PRSGEN is phase 2 of a compiler frontend pipeline. This work is done as the project for PLT (Programming Language Translation) course at Alexandria University, Faculty of Engineering Computer and Communications Department, offered in Spring 2020.
Made with love ❤️ and hard work 🚀
But, What's PARSE GEN really ?
In our compiler model , the parser obtains a string of tokens from the lexical analyzer, and verifies that the string of token names can be generated by the grammar for the source language. We expect the parser to report any syntax errors in an intelligible fashion and to recover from commonly occurring errors to continue processing the remainder of the program. Conceptually, for well-formed programs, the parser constructs a parse tree and passes it to the rest of the compiler for further processing.
Goal of this phase ?
- Aims to practice techniques for building automatic parser generator tools.
- Design and implement an LL (1) parser generator tool.
We begin the documentation of our PRSGEN by explaining the first component, the grammar parser, then we continue to explain the second component which is the parsing table generator and the third final component is the predictive non-recursive parser. In each component we explain what its goal and job exactly and then give a brief of how internally it works in a some what high level.
The parser generator expects mainly an LL(1) grammar (CFG) as input but we also support elimination of left recursion and applying left factoring transformation. Grammars were introduced in Section 2.2 from [1] to systematically describe the syntax of programming language constructs like expressions and statements.
A context-free grammar (will call just grammar from now on for short) consists of terminals, non-terminals, a start symbol, and productions.
Those are the basic symbols from which strings are formed. The token-name from lexical analyzer notation is a synonym for terminal here. We assume that the terminals are the first components of the tokens output by the lexical analyzer.

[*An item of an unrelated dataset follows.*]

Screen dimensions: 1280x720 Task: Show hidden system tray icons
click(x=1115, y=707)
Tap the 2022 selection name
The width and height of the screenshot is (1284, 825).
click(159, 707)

They are syntactic variables that denote sets of strings. The sets of strings denoted by non-terminals help define the language generated by the grammar. Non-terminals impose a hierarchical structure on the language that is key to syntax analysis and translation.
It is a distinguished non-terminal. Conventionally, the productions for the start symbol are listed first in the grammar rule.
Specify the manner in which the terminals and non-terminals can be combined to form strings. It consists of:
-
Left side of the production: non-terminal that is being defined by this production. -
The arrow symbol
->which is replaced sometimes with::=which is our case in our file format. -
Right side of the production: consisting of zero or more terminals and non-terminals. The components of the body describe one way in which strings of the non-terminal at the head can be constructed.
Predictive parsers, that is, recursive-descent parsers needing no backtracking, can be constructed for a class of grammars called LL(1). The first L in LL(1) stands for scanning the input from left to right, the second L for producing a leftmost derivation, and the 1 for using one input symbol of lookahead at each step to make parsing action decisions.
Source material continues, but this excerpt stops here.